The 411: Once Again, Clemson Defense Fails Tigers

CLEMSON — For the first time all afternoon, it appeared Clemson had stopped Duke on fourth down.

Facing a 4th and 10 from the Clemson 18, Derian Mensah’s pass to Que’Sean Brown fell incomplete. All of a sudden, a flag came flying in from the back of the field. The call was defensive pass interference on Avieon Terrell. One look at the replay showed Terrell was actually shoved to the ground by Brown. If the right call is made, the Tigers win.

Instead of a Clemson victory, Duke scored two plays later, then converted a 2-point conversion for a 46-45 win. The loss extends the Tigers’ home losing streak against Power-4 teams to six games, a streak that stretches back more than a year.

Cade Klubnik and the offense exploded for more than 500 yards of offense, with the senior quarterback having one of the best passing days of his career.

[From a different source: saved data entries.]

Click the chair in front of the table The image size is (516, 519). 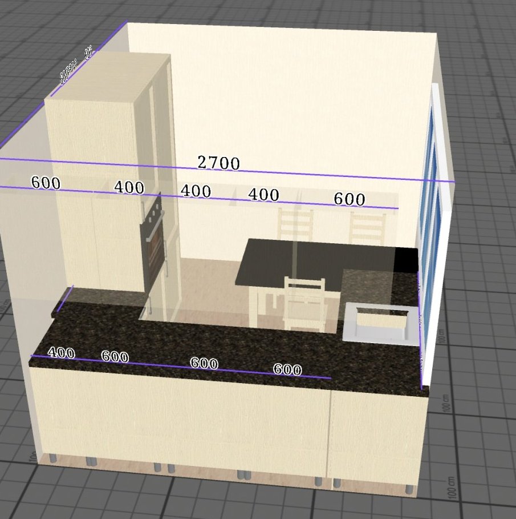click(x=305, y=303)
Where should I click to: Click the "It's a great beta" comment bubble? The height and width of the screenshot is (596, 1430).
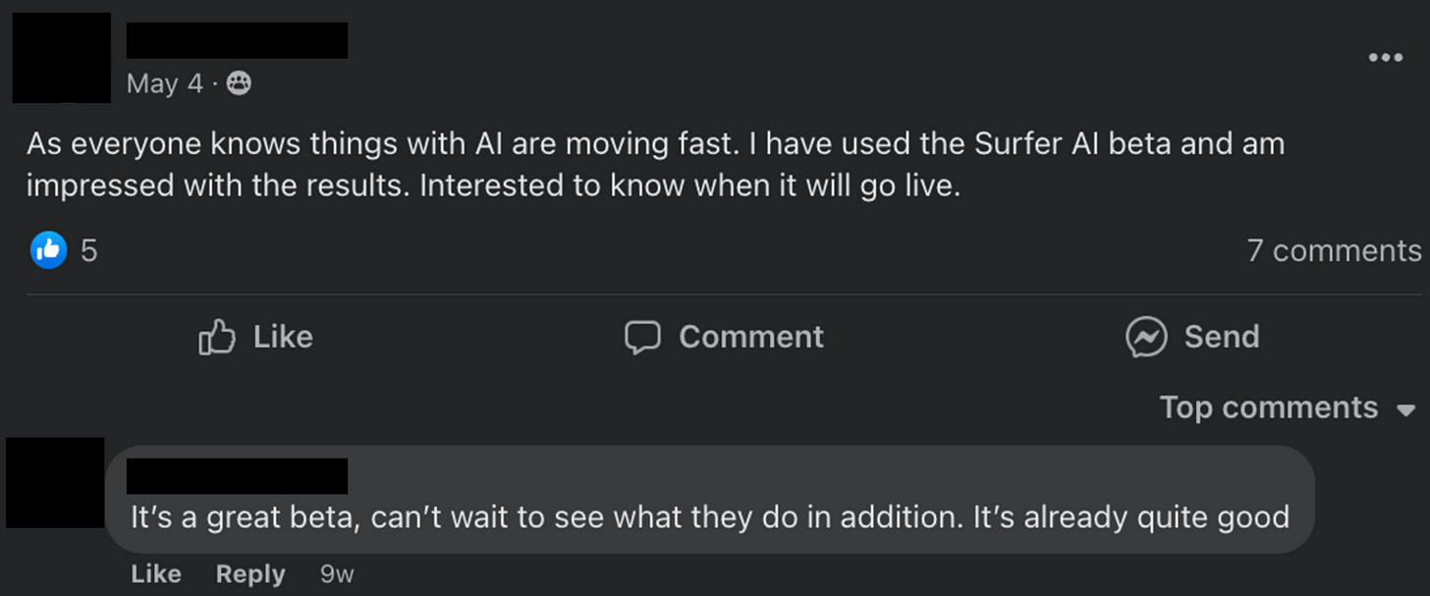point(709,516)
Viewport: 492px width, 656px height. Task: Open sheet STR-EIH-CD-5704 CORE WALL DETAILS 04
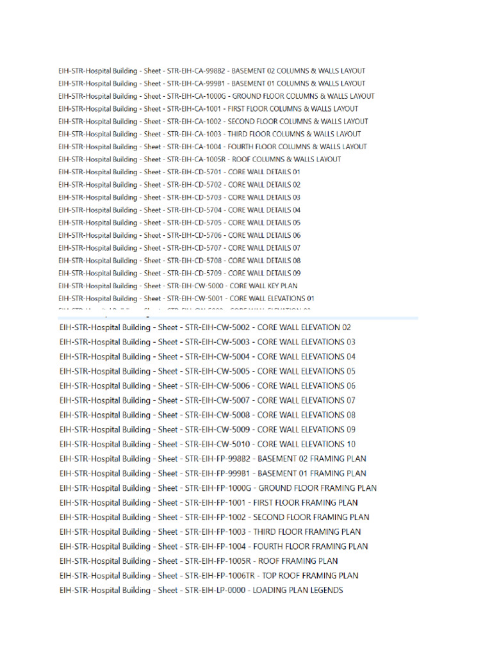[179, 210]
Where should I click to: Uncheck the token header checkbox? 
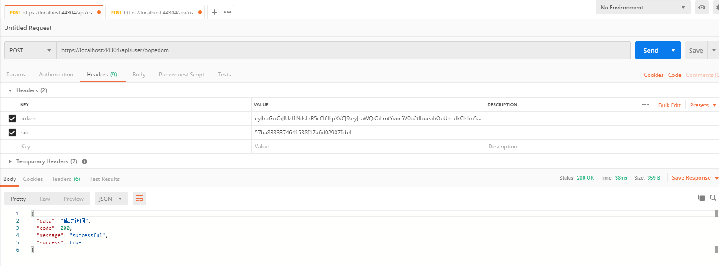(12, 119)
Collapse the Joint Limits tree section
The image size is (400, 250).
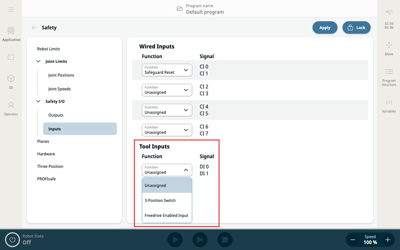[39, 62]
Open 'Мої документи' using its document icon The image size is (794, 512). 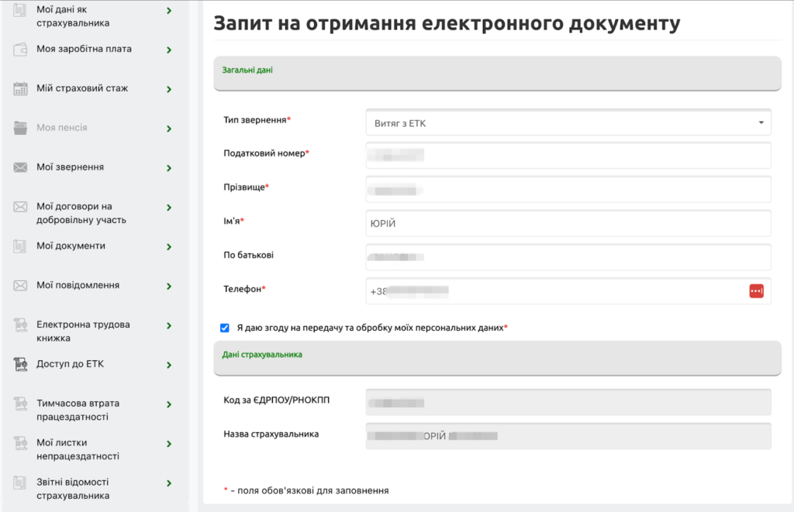coord(19,246)
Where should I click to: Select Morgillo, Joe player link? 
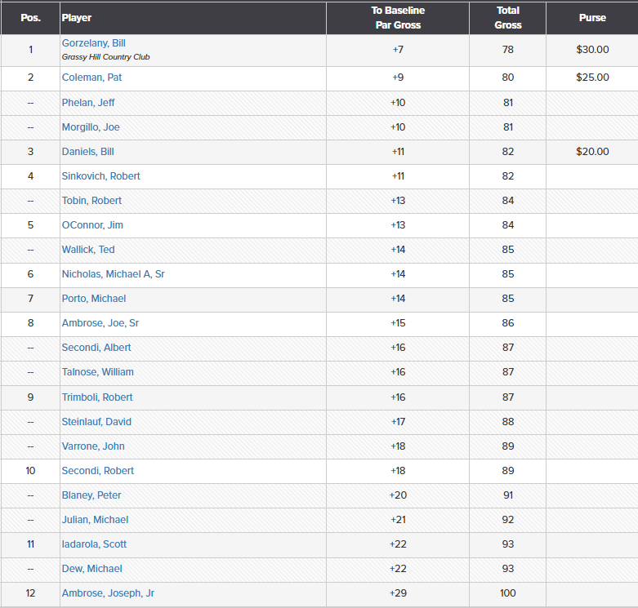coord(91,127)
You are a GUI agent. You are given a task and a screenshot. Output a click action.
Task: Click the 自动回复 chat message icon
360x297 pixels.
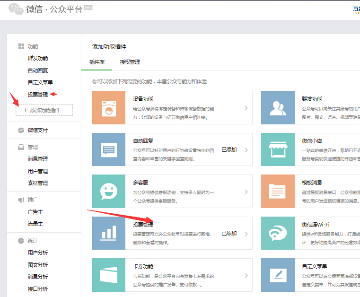coord(109,149)
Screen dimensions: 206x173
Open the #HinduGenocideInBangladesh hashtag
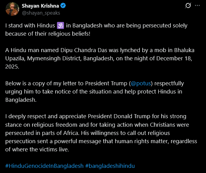tap(44, 166)
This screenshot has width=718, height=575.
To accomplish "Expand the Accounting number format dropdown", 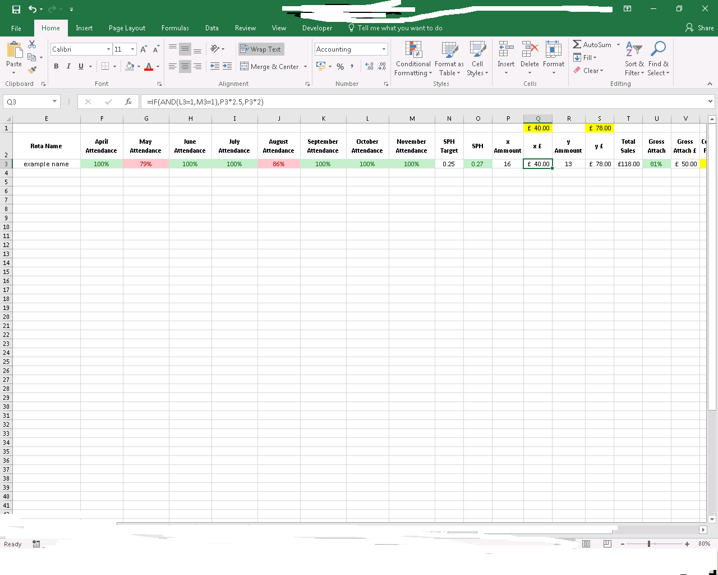I will point(384,49).
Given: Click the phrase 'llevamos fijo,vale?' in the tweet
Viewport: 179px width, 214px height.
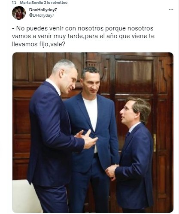Looking at the screenshot, I should pyautogui.click(x=39, y=44).
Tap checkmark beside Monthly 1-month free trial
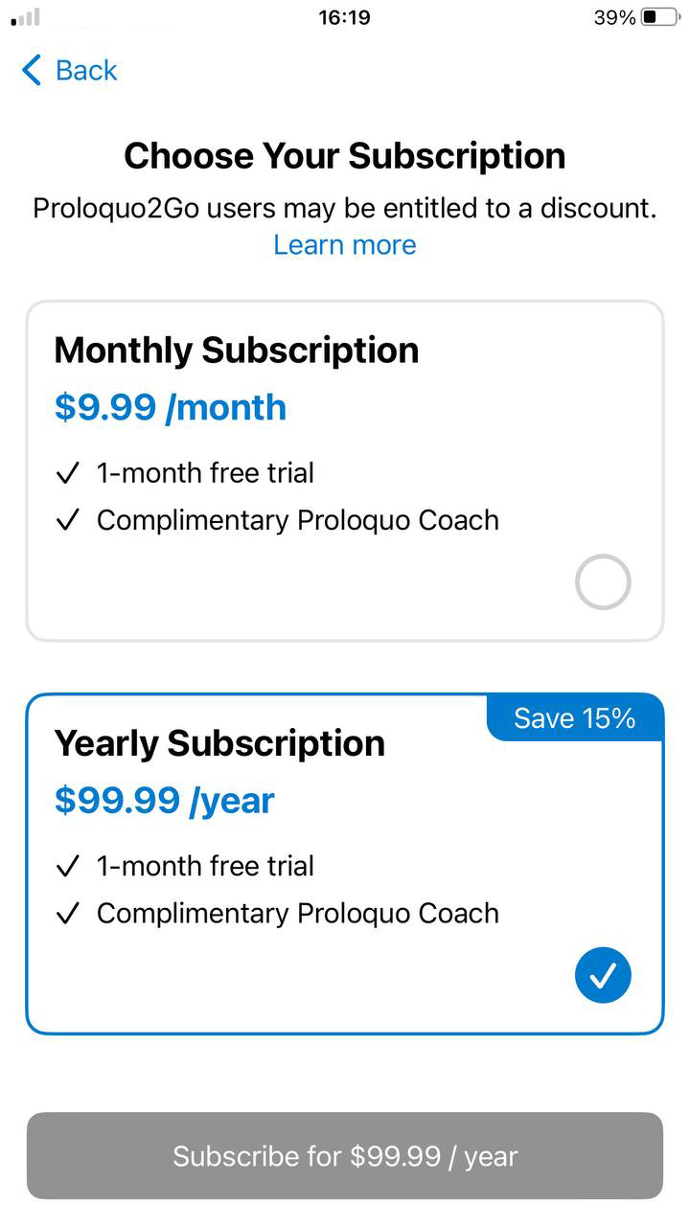This screenshot has width=690, height=1226. click(x=67, y=473)
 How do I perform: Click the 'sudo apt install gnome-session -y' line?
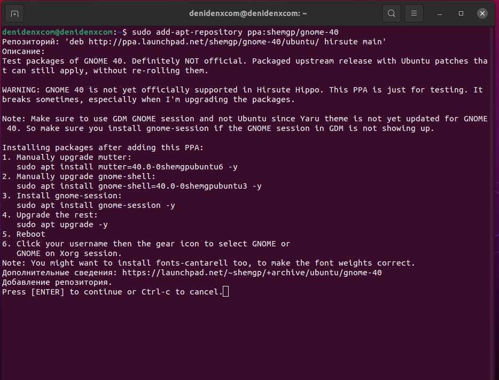pos(96,205)
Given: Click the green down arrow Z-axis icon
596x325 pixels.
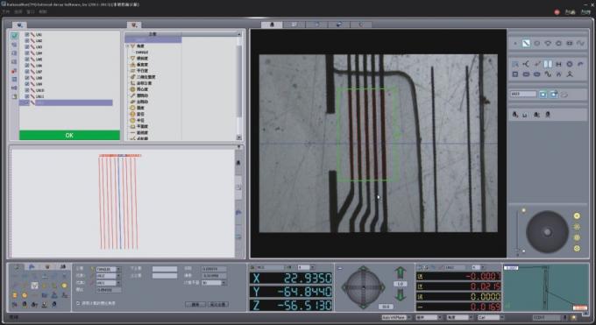Looking at the screenshot, I should pos(400,295).

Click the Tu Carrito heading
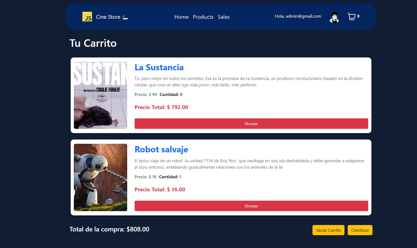pyautogui.click(x=93, y=43)
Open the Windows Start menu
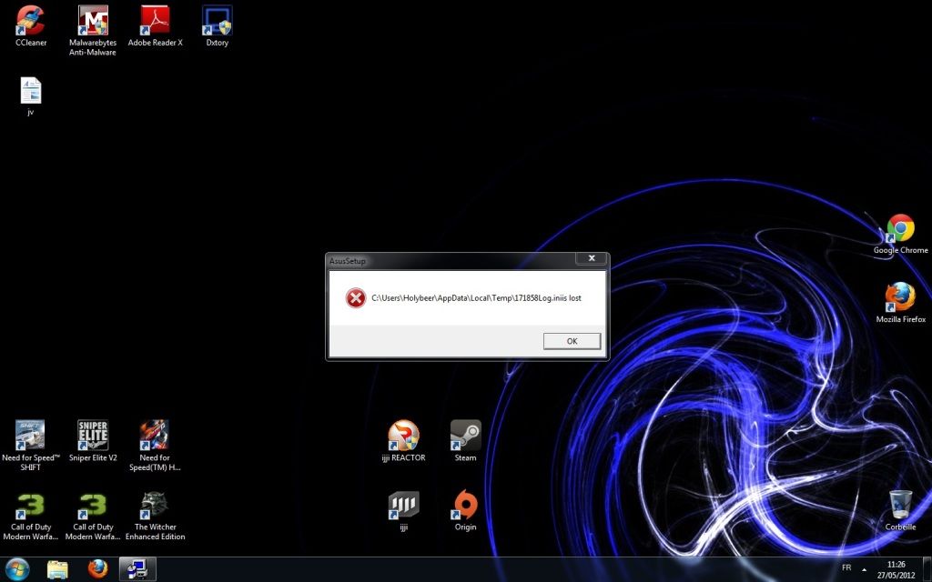This screenshot has height=582, width=932. (17, 569)
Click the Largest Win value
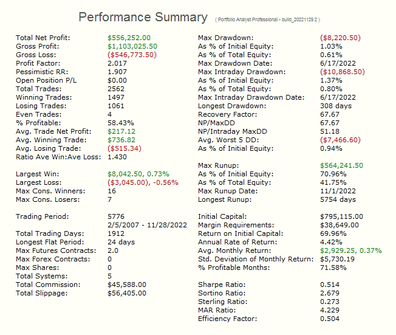Image resolution: width=396 pixels, height=335 pixels. tap(138, 174)
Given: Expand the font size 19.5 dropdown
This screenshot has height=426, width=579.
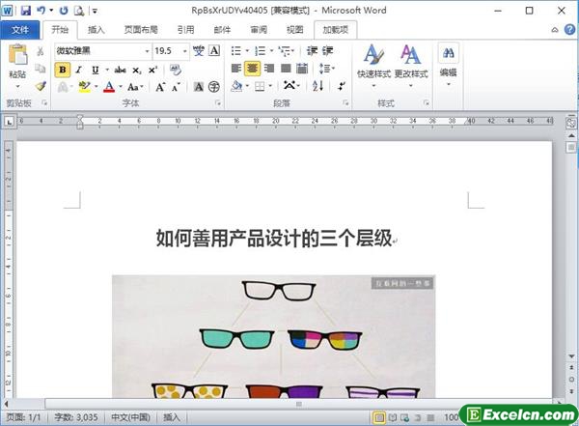Looking at the screenshot, I should pyautogui.click(x=184, y=50).
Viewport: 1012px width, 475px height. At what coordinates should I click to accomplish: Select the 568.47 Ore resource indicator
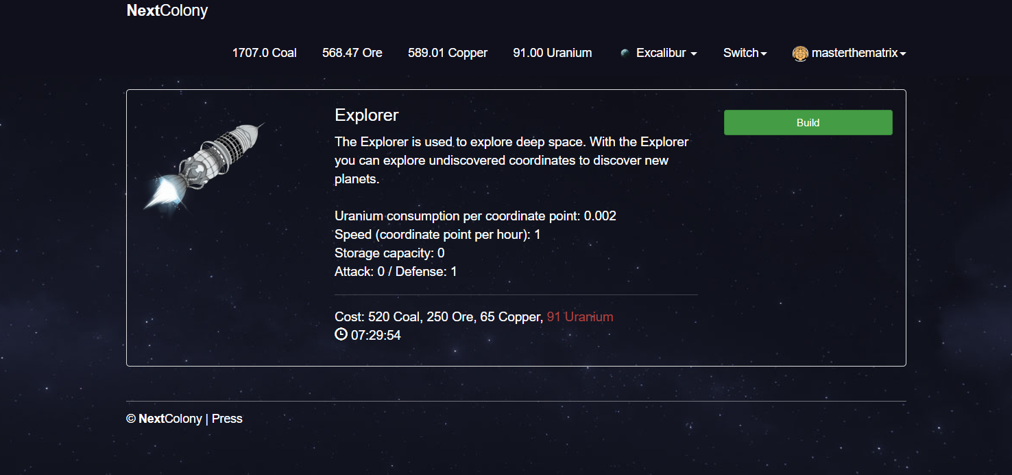352,54
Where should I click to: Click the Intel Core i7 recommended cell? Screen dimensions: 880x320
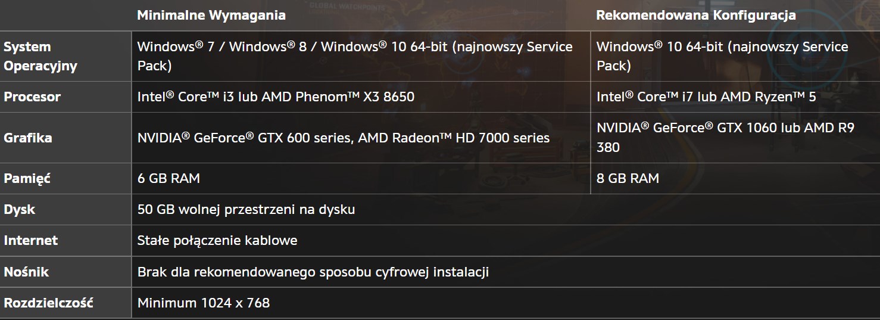706,97
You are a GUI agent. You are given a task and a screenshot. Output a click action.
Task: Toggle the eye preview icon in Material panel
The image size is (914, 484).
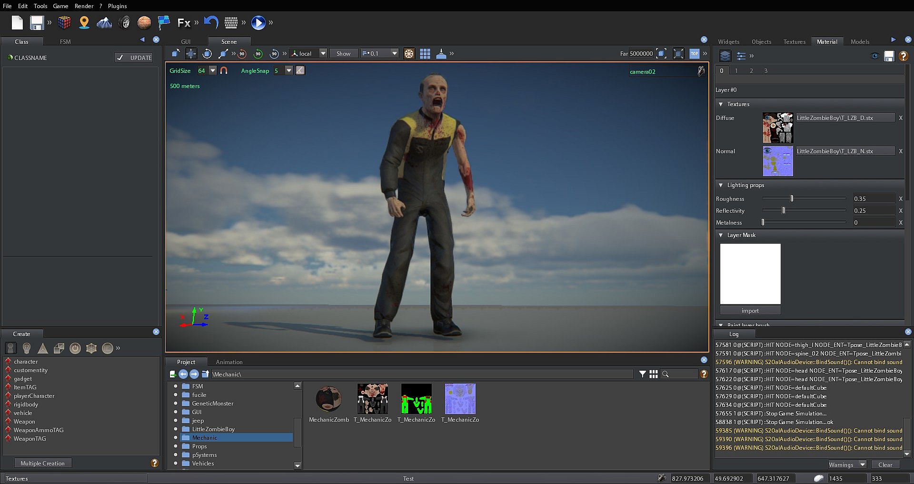coord(874,56)
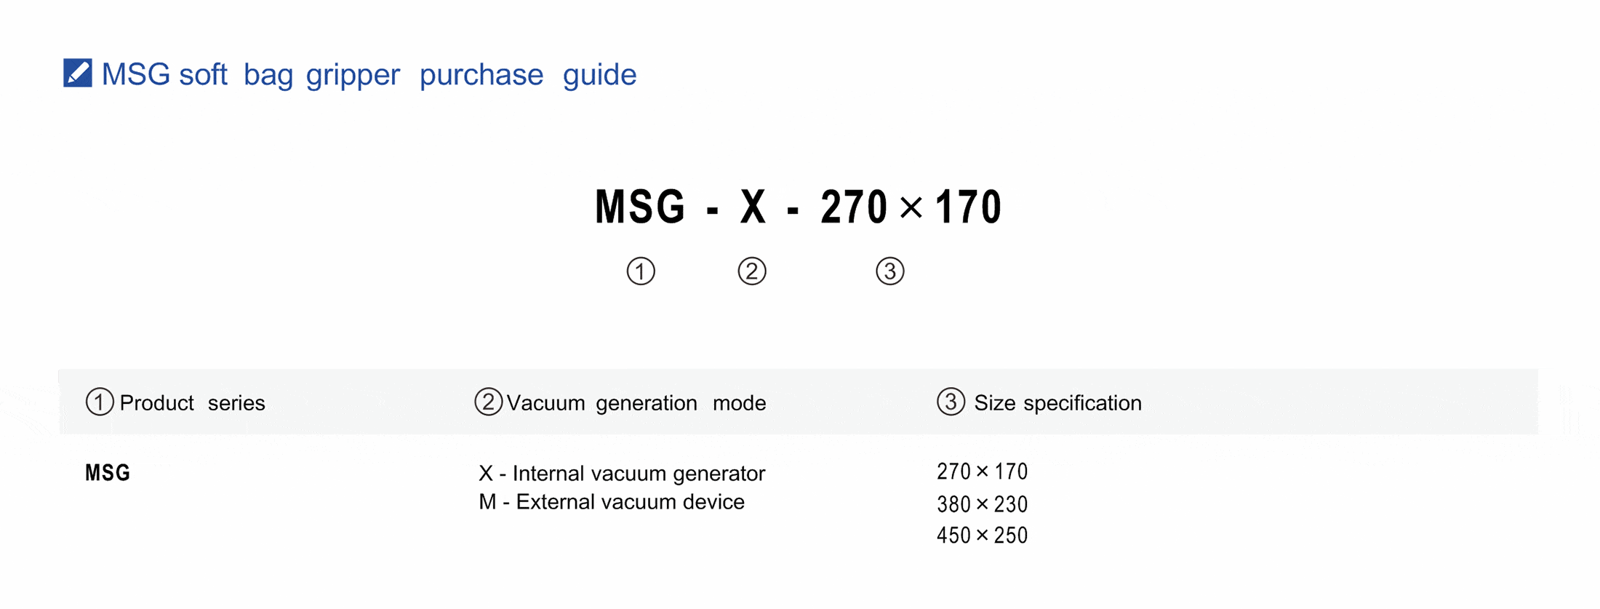Click the large 'X' in the model code
This screenshot has height=609, width=1600.
pos(753,207)
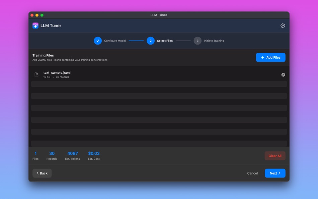Image resolution: width=318 pixels, height=199 pixels.
Task: Select the Configure Model step label
Action: (x=114, y=41)
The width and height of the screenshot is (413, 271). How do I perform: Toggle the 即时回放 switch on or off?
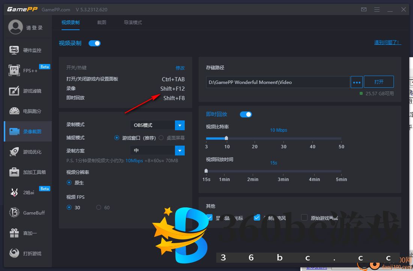point(246,114)
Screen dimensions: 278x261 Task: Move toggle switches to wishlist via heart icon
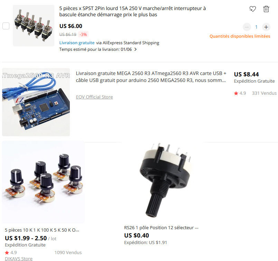click(x=253, y=9)
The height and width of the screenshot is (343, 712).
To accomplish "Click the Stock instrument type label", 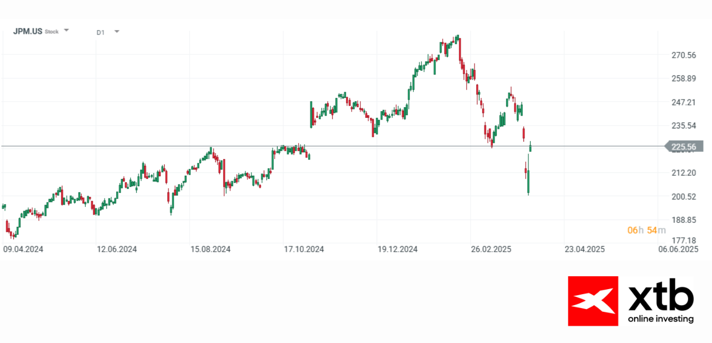I will [x=52, y=32].
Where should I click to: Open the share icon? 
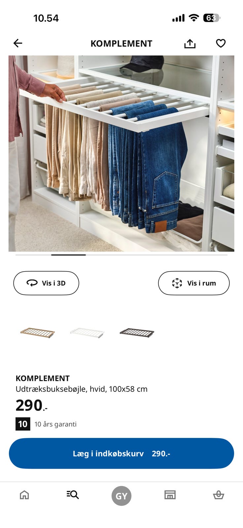[x=190, y=44]
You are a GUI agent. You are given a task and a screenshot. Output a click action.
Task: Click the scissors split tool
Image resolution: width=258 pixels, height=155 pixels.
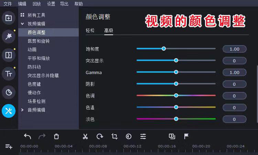coord(85,136)
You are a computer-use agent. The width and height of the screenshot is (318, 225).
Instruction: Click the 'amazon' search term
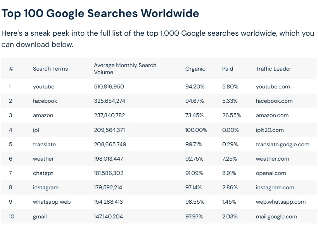coord(43,115)
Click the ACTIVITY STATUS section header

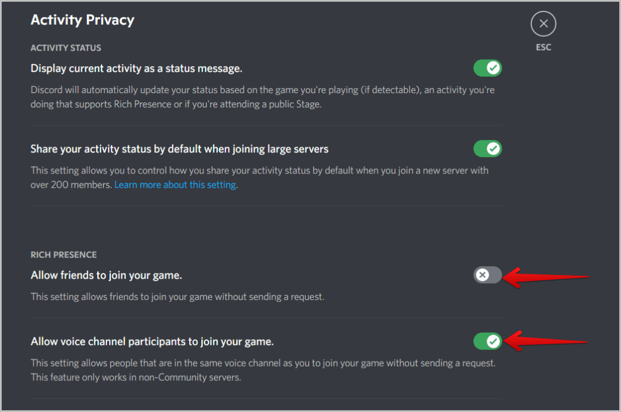tap(66, 48)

The performance comes in Klubnik’s return to the field after the signal caller missed the loss to SMU with an ankle injury. It also came on the right day, seeing as Clemson’s leaky secondary allowed seven passing plays of more than 15 yards or more. Three of those were for 40 yards or more.

Duke Receivers Abused Clemson Safeties

Cooper Barkate and Que’Sean Brown had their way with the Tigers’ secondary, routinely exposing Clemson’s deficiencies at safety. Duke QB Darien Mensah picked on Ronan Hanafin and Tink Kelley at times.

The safeties were responsible for multiple busts, with several just flat-out getting beaten in man coverage. The issues led to a lot of finger-pointing on the field. Saturday was a prime example of why Tom Allen has been so hesitant to do a lot of blitzing. The Tigers just can’t hold up on the backend in man coverage.

Clemson Receivers Step Up

Quarterback Cade Klubnik did a really good job of spreading the ball around in his return from injury. The senior threw for a career-high 383 yards, with seven different players catching a pass. It is the ninth time Klubnik has gone over the 300-yard mark in his career, moving him into fourth all-time in that category in Clemson history.

No Bryant Wesco, no problem, as Antonio Williams, TJ Moore and Tristan Smith all stepped up in Wesco’s absence. Smith added 79 yards on six catches.

Williams had 152 all-purpose yards and two touchdowns. Moore had 92 receiving yards, including a 75-yard touchdown, his second 75-yard score of the season.

Gid Is That Dude

Nothing against Adam Randall, he has been more than serviceable and was really good against Duke, but Gideon Davidson gives the Clemson running game something it doesn’t have with Randall—an ability to make the most out of nothing.

It’s hard to fathom why these two backs haven’t been more of a duo going back to week two. The two combined for more than 150 rushing yards on Saturday. Davidson has such good vision. One more thing he brings to the table that Randall doesn’t, the threat to take it to the house whenever he touches the ball.